- _DATASET ENTRIES_:

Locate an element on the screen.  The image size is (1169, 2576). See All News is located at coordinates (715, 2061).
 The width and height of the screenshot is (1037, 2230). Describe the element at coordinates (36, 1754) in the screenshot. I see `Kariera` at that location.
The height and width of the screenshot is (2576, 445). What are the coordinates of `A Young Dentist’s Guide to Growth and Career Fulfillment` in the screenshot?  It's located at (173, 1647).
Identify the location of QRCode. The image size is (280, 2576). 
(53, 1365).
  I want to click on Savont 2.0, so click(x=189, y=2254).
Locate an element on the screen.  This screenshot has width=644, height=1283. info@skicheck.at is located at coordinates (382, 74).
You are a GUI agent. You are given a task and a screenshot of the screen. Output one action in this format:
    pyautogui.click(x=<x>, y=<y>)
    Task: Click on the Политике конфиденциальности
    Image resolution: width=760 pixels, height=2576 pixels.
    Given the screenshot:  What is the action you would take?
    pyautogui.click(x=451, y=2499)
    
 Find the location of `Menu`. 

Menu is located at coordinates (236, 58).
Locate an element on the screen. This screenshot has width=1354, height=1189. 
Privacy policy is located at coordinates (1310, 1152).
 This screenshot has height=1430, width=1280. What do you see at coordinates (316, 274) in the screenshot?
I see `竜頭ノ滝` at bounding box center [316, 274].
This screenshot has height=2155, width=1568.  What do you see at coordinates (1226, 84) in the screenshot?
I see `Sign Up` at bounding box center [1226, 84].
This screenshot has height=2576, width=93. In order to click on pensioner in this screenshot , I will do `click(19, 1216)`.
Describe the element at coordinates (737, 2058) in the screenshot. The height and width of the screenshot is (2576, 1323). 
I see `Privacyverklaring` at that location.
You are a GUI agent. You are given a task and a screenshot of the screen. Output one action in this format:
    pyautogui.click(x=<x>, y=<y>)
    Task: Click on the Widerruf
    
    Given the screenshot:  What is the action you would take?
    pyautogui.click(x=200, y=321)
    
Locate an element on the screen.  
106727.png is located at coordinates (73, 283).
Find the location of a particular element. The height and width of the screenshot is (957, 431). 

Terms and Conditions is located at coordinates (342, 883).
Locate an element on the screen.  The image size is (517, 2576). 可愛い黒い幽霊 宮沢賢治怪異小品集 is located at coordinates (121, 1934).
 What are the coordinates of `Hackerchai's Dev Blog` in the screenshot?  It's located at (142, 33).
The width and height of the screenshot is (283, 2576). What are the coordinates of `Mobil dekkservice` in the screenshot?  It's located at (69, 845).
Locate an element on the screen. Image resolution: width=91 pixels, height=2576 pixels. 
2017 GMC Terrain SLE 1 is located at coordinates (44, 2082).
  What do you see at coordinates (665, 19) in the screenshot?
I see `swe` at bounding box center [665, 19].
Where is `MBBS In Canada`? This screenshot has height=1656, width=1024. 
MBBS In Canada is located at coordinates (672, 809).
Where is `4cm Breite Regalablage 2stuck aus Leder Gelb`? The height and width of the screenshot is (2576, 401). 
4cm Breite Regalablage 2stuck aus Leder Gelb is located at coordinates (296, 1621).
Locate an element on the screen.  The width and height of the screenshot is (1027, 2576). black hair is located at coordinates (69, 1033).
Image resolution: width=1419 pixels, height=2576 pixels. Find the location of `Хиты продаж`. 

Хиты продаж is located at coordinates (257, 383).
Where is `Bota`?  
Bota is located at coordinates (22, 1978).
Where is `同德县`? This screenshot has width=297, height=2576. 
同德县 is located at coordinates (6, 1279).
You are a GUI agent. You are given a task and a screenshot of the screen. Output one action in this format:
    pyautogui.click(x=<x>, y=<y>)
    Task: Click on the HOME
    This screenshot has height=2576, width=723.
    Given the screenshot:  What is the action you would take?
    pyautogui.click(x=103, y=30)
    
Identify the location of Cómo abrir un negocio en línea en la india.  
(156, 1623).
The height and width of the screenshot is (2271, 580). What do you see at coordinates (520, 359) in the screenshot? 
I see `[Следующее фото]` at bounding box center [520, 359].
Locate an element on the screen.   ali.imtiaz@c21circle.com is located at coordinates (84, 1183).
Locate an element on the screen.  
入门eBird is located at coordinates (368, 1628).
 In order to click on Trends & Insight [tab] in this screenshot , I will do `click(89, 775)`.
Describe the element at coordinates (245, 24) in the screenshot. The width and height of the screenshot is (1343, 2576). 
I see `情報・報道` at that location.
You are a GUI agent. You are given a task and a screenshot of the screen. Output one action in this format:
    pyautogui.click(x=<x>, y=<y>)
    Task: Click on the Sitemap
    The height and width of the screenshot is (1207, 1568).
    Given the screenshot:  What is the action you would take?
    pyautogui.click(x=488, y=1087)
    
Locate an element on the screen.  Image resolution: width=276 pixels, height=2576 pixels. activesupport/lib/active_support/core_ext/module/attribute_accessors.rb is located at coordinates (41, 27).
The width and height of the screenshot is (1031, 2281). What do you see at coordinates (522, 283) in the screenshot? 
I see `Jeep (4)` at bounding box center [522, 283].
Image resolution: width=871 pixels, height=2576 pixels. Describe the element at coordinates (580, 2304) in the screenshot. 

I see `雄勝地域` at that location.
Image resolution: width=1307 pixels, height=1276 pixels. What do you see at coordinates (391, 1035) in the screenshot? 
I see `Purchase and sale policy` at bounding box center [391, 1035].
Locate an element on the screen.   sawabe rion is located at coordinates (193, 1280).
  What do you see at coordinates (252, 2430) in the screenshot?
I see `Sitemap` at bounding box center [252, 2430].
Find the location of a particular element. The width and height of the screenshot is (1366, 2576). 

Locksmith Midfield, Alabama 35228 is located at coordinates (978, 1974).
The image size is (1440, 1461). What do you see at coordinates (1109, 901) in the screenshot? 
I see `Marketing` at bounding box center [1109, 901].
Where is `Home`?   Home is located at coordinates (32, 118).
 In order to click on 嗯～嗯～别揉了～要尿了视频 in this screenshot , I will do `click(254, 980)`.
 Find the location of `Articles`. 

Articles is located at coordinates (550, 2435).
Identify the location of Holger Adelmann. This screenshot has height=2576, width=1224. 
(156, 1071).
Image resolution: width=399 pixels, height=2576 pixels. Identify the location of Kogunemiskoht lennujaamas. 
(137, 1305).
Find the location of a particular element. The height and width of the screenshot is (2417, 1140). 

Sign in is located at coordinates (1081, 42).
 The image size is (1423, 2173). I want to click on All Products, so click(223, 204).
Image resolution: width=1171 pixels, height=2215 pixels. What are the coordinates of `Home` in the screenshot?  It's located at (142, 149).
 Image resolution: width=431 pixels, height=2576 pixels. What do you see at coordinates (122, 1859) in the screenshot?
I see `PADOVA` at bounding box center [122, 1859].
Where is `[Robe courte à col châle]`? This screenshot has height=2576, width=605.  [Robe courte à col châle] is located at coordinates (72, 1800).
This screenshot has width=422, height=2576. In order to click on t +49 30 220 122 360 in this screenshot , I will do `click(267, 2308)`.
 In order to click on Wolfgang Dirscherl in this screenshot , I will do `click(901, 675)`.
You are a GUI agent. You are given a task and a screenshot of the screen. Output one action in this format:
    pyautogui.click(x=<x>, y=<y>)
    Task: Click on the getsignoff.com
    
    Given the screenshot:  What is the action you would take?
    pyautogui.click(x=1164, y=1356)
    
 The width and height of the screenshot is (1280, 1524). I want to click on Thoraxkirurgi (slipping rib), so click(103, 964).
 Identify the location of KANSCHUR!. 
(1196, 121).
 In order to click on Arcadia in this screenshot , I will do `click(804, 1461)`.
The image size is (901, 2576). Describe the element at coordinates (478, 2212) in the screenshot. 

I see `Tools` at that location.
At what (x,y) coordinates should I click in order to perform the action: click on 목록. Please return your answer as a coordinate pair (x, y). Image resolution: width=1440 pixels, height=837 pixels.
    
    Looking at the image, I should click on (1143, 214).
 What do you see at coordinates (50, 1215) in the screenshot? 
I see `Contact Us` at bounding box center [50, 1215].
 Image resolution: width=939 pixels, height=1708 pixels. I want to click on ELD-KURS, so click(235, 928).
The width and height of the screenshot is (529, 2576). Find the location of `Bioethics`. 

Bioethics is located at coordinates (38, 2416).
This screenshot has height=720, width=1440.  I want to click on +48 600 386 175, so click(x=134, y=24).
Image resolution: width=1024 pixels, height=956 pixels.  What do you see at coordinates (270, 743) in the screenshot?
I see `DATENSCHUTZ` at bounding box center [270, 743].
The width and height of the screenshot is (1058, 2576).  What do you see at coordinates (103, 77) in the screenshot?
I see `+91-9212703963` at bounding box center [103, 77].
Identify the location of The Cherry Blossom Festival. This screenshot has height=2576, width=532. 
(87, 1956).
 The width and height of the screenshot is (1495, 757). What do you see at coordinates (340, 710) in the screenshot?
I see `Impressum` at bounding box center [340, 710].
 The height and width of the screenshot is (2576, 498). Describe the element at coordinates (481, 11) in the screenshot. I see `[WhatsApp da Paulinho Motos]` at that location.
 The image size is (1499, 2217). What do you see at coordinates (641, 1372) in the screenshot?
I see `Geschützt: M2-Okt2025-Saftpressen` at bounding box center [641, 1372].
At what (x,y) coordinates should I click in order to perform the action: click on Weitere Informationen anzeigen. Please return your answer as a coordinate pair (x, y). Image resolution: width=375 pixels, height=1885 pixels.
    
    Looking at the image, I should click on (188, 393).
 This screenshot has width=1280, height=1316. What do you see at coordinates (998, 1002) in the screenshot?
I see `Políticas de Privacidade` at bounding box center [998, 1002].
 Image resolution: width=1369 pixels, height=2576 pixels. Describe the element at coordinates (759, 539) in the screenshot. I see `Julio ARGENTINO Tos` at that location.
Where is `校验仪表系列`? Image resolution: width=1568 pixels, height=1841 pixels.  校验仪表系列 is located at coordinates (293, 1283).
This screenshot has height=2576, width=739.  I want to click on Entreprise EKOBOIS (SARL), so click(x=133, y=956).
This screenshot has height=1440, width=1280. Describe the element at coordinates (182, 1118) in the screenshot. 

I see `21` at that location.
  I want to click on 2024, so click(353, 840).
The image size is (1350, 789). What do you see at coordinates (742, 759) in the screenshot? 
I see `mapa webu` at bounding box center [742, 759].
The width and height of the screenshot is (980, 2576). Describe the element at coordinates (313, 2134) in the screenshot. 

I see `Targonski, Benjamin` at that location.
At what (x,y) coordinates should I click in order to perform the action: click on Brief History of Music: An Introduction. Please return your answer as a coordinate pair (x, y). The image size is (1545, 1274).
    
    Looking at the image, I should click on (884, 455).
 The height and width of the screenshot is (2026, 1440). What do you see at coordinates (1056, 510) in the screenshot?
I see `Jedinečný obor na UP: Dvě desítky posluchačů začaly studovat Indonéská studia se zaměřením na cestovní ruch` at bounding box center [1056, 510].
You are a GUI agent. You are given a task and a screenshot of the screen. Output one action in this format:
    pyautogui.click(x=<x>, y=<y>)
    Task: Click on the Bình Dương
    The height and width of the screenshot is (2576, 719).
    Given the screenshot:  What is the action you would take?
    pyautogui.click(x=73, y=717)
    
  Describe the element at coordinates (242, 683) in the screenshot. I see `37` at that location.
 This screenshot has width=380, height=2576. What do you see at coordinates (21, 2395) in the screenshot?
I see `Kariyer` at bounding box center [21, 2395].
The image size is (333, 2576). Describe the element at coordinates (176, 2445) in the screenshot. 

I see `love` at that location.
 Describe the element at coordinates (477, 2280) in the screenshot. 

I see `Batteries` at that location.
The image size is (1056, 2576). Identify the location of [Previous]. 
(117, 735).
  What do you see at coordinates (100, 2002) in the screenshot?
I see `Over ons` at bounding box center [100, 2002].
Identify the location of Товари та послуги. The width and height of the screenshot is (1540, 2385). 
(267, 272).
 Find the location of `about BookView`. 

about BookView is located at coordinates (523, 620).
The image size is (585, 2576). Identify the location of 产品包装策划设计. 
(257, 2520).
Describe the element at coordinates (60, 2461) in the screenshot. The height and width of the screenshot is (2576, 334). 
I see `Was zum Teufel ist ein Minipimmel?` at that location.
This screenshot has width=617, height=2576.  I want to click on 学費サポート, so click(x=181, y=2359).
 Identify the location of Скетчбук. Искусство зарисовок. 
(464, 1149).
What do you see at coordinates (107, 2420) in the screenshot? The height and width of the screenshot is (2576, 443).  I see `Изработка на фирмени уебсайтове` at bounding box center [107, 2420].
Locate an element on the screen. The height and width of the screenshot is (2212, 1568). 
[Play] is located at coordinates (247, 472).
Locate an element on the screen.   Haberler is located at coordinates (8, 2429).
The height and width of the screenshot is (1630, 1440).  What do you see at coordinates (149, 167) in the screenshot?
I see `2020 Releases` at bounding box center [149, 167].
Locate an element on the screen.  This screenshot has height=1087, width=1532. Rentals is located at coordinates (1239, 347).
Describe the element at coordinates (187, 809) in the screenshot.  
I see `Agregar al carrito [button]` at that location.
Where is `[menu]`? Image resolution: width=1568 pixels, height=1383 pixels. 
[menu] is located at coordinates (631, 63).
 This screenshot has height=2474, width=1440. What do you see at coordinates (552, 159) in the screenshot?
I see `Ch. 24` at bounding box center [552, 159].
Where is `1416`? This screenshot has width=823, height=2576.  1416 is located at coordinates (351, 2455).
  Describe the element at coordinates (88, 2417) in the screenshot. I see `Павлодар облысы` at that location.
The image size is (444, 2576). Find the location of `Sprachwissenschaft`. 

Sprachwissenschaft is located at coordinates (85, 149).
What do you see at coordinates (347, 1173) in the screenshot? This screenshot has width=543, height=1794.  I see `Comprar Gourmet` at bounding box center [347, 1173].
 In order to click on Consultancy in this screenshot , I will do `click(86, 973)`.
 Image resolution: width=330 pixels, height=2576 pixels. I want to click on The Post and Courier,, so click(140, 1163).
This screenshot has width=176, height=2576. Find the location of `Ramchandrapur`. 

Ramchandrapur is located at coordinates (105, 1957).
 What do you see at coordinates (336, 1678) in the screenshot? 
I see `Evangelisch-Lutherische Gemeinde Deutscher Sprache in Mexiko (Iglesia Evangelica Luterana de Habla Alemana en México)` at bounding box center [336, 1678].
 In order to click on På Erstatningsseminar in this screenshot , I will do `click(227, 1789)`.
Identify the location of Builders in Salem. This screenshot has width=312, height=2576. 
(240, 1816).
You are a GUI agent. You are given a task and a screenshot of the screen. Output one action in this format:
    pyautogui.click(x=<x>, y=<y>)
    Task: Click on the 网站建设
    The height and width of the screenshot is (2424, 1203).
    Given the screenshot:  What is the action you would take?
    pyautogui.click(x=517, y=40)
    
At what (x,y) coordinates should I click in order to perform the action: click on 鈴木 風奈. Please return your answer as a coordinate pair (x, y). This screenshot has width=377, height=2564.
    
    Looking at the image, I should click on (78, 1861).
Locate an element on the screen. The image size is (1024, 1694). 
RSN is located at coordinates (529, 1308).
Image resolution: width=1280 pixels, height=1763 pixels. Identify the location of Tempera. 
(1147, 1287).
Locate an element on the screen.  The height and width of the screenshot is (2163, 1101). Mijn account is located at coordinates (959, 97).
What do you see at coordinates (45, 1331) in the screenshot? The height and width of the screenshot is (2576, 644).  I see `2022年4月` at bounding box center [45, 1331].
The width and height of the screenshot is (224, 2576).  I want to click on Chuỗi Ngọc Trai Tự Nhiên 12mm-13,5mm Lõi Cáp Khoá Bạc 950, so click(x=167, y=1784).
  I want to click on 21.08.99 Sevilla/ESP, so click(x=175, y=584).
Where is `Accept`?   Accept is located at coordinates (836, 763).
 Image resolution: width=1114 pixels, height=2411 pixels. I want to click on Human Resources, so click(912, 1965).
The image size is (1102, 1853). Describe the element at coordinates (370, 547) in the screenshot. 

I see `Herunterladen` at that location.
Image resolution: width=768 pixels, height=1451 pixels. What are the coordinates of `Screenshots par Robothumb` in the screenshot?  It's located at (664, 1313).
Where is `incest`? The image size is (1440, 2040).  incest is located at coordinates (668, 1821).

- _GIVEN TASK_: Copy out each line of the items above that contains the string "Ramchandrapur".

- _RESPONSE_:
This screenshot has width=176, height=2576. Find the location of `Ramchandrapur`. 
Ramchandrapur is located at coordinates (105, 1957).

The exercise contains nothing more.